This eclipse will not be total or annular from anywhere on Earth; it’s just a glancing blow by the moon’s shadow, creating a partial solar eclipse. Depending on where you live in Colorado, about 55 percent of the sun will be covered up by the moon.

Watching an eclipse of the sun is fun and exciting, but extreme caution must be practiced. Unfiltered sunlight can cause permanent eye damage in seconds, so never look directly at the sun, eclipse or no eclipse.

Think about it: If you focus sunlight with a magnifying lens onto a dry leaf, the leaf will get hot enough to smoke and catch on fire. Don’t forget you also have a lens in your eye, and it can focus the intense sunlight onto your retina and leave a nasty burn.

There are safe solar filters that you can purchase on the Internet, or you can use a #12 welder’s glass to view the eclipse safely.

One of my favorite ways to watch a solar eclipse is by sitting under a tree with a sheet of white poster board on the ground. The overlapping leaves — if there are any left — create hundreds of little pinholes that project images of the eclipsed sun onto the white poster board. A kitchen colander will accomplish the same thing.

Thursday’s eclipse begins at about 3:20 p.m. when the moon will take the first little “bite” out of the solar disc. Maximum eclipse is at 4:35 p.m., when about half of the sun will be covered by the moon. The eclipse ends at 5:45 p.m., about 30 minutes before the sun goes down.

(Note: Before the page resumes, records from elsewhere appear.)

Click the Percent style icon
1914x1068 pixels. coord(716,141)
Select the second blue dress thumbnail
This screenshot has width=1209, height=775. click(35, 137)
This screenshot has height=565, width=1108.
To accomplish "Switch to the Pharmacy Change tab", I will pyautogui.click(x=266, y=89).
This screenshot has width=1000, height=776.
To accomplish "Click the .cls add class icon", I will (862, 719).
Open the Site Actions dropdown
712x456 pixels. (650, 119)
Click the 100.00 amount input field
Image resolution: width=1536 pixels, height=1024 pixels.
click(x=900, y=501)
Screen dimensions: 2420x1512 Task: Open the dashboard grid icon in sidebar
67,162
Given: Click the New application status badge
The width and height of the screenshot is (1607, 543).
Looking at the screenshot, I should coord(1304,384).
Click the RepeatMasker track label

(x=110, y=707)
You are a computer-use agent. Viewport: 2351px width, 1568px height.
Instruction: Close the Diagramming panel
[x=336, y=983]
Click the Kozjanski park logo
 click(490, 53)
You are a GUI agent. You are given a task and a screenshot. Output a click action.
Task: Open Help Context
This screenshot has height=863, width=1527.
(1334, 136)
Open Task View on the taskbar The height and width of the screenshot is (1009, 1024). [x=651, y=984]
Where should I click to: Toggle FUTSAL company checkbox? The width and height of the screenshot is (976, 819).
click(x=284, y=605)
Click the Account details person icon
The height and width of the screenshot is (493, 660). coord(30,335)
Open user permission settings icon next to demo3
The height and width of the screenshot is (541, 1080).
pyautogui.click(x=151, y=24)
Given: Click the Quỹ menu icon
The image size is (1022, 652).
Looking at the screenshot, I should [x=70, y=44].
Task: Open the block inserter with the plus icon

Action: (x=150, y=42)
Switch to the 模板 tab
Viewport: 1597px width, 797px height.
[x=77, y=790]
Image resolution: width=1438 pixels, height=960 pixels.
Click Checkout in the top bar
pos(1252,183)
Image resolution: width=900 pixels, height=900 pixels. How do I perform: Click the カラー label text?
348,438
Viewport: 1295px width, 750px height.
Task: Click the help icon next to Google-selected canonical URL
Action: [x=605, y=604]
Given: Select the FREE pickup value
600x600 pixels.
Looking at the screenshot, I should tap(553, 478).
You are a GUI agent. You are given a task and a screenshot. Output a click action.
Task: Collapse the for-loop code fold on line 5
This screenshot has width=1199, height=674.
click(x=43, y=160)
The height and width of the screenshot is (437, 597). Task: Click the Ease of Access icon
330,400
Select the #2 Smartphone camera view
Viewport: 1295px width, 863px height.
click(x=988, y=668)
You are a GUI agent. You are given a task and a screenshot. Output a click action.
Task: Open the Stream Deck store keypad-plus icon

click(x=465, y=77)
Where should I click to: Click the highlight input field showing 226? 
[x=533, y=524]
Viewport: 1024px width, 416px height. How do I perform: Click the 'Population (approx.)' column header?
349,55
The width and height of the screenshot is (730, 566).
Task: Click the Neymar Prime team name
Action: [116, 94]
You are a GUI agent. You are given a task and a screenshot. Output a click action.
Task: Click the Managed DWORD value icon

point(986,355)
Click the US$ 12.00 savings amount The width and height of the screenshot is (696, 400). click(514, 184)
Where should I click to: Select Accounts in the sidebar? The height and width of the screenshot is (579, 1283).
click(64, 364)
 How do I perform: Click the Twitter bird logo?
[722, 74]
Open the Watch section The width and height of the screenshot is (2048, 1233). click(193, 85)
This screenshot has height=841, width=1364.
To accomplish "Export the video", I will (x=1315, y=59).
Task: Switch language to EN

Giant sunspot group 2192 is moving across the Earth-facing side of the sun this week and will make the eclipse even more interesting to watch. This active region on the sun already has unleashed one very powerful flare, and more could be in the offing.

Stay alert for the possibility of auroras in the days ahead. The NASA-sponsored website www.spaceweather.com provides aurora forecasts and warnings and is updated daily with information and images.

Student members of the Colorado Mountain College SKY Club and I will have special solar telescopes set up for safe public viewing from 3:15 to 5:45 p.m. Thursday (weather permitting). The telescopes will be outside the rear entrance of the new Academic Center on the Steamboat Springs campus.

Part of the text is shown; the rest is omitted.